Full Configuration Reference
# config.toml
[voice]
# Speech-to-Text
stt_enabled = true
stt_mode = "local" # "api" or "local"
local_stt_model = "local-tiny" # local-tiny, local-base, local-small, local-medium
# Text-to-Speech
tts_enabled = true
tts_mode = "local" # "api" or "local"
tts_voice = "echo" # API mode: OpenAI voice
tts_model = "gpt-4o-mini-tts" # API mode: OpenAI model
local_tts_voice = "ryan" # Local mode: Piper voice
How Voice Messages Work
When a voice message arrives on Telegram, WhatsApp, Discord, or Slack:
- Audio is decoded (OGG/Opus or WAV)
- Transcribed via STT (local whisper.cpp or Groq API)
- Agent processes the text and generates a response
- Response is converted to speech via TTS (local Piper or OpenAI API)
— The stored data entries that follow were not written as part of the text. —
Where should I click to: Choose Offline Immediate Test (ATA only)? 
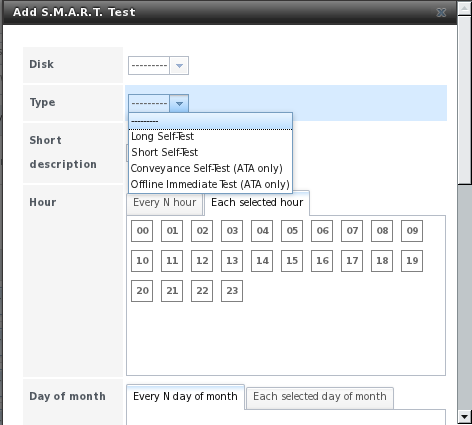210,184
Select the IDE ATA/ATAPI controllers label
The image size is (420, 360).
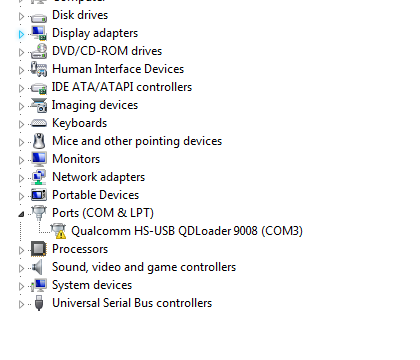122,87
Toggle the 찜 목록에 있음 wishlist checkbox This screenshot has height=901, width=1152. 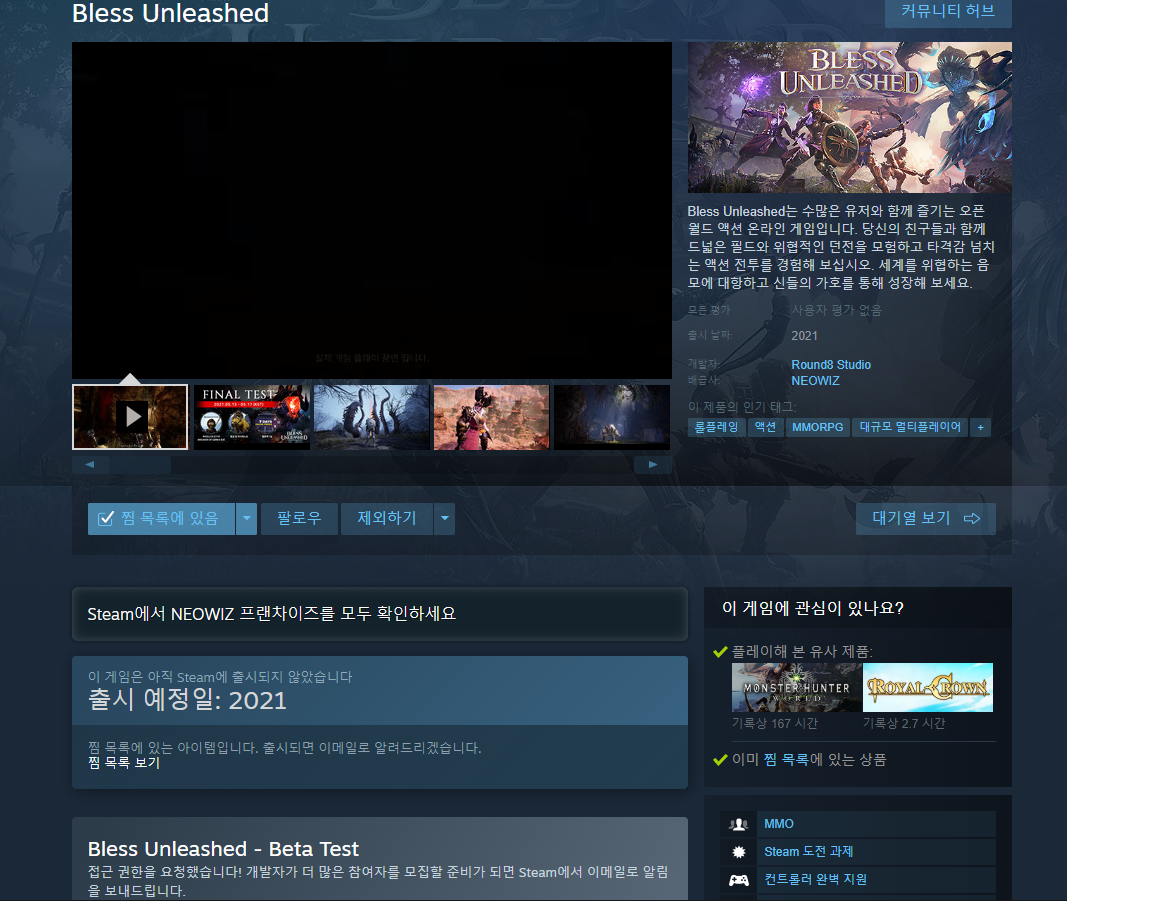pos(106,519)
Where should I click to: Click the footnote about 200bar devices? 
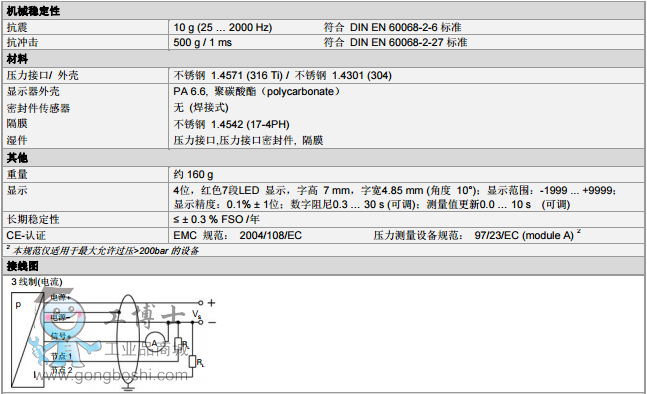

- Audio is encoded as OGG/Opus and sent back as a voice message
Local mode handles everything on-device — no API calls, no cost, no data leaves your machine.
Hardware Requirements
| Feature | CPU Requirement | Notes |
|---|---|---|
| Local STT (rwhisper) | AVX2 (Haswell 2013+) | Metal GPU on macOS Apple Silicon |
| Local TTS (Piper) | No restrictions | Tested on 2007 iMac — works on any x86/ARM |
| Local embeddings | AVX (Sandy Bridge 2011+) | Falls back to FTS-only search |
OpenCrabs detects CPU capabilities at runtime and hides unavailable options in the onboarding wizard. Local TTS (Piper) has no CPU limitations and should work on virtually any machine.
Building Without Voice
Voice features are enabled by default. To build without them (smaller binary):
cargo build --release --no-default-features --features telegram,whatsapp,discord,slack,trello
Feature flags: local-stt (whisper.cpp), local-tts (Piper).